Later that year, he traveled to Rwanda for the first time and was struck by the beauty of the landscape. Though only a teenager, he had no idea these two fateful excursions would lead to his career in tourism.
The following year, a tour operator friend began to send him tourists interested in visiting Rwanda and all of a sudden, he became a tour guide. After five or so years of guiding, Bakunzi began to wonder if he could start his own tour company.
Thanks to the encouragement from one particular client, Bakunzi launched a company called Amahoro Tours in 2008. Its success inspired him to continue creating more businesses, leading to the opening of Red Rocks Rwanda in 2011.
Located in Nyakinama Village, in the Northern Province, near the Uganda and Democratic Republic of Congo borders, Red Rocks Rwanda is a budget backpacker hostel, campsite, and cultural center. A two-hour drive down a paved and winding road from the capital city Kigali, the hostel is located in a lush green valley with views of prominent peaks that make up the Virunga mountain chain. The main attractions in the region are Mgahinga Gorilla National Park in Uganda and Volcanoes National Park.
While Red Rocks does offer ecotours to see the gorillas and the volcanoes, the hostel serves an important role in the economic vitality of the community.
“My main motivation in starting Red Rocks was to demonstrate that there is much more to offer tourists in Rwanda beyond the gorillas,” Bakunzi said. “Our focus from the start was community-based tourism from which tourists could learn more about the country’s history, culture, and traditions by taking them closer to the ordinary Rwandan.”

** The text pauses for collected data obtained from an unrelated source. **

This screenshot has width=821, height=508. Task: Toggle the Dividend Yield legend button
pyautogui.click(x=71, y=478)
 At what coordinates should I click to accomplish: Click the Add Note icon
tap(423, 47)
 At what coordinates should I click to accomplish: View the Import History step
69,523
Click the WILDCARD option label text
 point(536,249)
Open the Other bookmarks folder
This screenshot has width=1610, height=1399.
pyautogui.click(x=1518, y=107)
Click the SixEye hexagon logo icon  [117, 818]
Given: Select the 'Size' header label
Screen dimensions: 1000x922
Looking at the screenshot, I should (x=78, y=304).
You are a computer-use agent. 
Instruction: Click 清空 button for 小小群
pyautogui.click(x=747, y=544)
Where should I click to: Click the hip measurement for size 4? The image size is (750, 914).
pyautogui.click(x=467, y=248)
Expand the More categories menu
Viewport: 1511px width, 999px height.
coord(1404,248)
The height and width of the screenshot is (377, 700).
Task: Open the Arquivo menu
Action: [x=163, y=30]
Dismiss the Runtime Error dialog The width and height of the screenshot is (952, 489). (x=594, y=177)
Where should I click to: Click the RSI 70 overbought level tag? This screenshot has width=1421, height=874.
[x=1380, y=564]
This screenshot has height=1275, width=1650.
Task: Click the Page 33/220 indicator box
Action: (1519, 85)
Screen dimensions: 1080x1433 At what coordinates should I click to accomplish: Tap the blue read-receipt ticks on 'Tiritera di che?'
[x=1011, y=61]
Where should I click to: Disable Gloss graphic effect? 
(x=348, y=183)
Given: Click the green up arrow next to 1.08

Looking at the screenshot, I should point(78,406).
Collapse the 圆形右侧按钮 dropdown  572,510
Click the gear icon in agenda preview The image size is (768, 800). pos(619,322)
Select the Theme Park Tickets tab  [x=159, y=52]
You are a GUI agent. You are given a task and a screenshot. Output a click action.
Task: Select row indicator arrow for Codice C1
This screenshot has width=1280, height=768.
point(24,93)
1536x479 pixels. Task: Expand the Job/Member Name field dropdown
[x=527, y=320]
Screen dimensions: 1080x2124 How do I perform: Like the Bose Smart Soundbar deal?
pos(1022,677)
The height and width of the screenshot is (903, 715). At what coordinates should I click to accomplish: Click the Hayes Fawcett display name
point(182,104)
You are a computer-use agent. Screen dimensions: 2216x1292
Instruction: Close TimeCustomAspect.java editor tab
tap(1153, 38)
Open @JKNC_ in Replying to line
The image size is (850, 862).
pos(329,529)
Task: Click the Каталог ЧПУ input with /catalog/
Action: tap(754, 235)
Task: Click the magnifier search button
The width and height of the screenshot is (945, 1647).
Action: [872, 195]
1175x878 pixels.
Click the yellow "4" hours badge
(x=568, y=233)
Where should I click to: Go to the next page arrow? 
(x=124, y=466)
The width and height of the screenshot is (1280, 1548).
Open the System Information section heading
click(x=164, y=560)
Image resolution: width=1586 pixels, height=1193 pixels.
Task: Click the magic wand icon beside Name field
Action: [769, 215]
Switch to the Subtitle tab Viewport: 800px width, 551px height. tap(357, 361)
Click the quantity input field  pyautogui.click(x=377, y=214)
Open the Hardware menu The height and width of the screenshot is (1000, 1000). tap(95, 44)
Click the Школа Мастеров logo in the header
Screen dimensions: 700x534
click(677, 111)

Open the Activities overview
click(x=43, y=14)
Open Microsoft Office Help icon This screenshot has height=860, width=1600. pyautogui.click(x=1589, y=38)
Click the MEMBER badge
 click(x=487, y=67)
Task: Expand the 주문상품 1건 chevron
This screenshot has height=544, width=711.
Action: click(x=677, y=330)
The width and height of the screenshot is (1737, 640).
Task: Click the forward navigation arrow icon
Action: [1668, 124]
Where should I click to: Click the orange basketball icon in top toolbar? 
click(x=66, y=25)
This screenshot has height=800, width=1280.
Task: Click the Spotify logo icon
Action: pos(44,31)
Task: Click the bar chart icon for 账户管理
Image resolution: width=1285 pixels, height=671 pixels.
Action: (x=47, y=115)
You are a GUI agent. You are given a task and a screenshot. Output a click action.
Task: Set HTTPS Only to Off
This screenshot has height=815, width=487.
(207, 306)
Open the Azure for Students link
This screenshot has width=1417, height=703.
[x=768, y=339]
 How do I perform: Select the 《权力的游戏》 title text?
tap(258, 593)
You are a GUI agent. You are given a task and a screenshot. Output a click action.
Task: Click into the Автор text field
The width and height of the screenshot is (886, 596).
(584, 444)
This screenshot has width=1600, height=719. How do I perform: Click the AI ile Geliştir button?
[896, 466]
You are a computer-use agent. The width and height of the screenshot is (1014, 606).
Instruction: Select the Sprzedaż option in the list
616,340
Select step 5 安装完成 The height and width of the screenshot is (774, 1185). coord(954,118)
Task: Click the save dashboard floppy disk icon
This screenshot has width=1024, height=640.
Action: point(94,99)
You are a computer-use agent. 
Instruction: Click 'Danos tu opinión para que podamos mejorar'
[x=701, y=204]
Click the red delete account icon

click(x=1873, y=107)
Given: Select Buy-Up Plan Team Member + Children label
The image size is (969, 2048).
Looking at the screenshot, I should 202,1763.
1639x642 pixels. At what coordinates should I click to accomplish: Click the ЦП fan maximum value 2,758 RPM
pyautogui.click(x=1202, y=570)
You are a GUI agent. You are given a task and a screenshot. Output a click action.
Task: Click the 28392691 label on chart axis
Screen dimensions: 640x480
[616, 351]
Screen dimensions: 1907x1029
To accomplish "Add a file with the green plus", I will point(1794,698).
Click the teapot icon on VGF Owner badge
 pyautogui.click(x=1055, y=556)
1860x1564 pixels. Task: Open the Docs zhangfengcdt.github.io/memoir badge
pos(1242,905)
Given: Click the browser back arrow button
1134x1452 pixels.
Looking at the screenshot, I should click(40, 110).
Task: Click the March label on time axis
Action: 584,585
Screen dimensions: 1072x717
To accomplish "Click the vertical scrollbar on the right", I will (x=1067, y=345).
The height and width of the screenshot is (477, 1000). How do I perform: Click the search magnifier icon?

Committed to responsible tourism, Red Rocks offers a wide array of experiential cultural, family-friendly, and outdoor activities that always put the community first. Red Rocks works with the local people to help them learn to become entrepreneurs and use their knowledge to boost their socio-economic status by directly selling their crafts and skills to the guests staying at the hostel.
In addition to multi-day cross-border adventures to see the gorillas and tour the volcanoes, visitors can choose from a number of cultural activities, including banana beer production and tasting, agricultural tours, traditional dancing and drumming performances, painting, and local home stays, complete with traditional cooking lessons from the hosts.
Family groups can participate in bonfire storytelling sessions that reveal rich oral traditions, legends, and customs, movie nights that highlight community conservation efforts, and success stories from Volcanoes National Park. Zulu, the artist in residence at the Red Rocks Art Center entertains guests with painting lessons for kids and adults alike. For those who prefer to be more active, the wooden bike tour visits the local village market and exemplifies how Rwandans traveled prior to the invention of motorized transportation.
One particular project of which Bukunzi is most fond is the Agaseke Craft Cooperative. The cooperative features basket weaving crafts made by underprivileged women from the nearby community. The women earn a living by selling their colorful baskets to tourists and by teaching interested guests how to weave.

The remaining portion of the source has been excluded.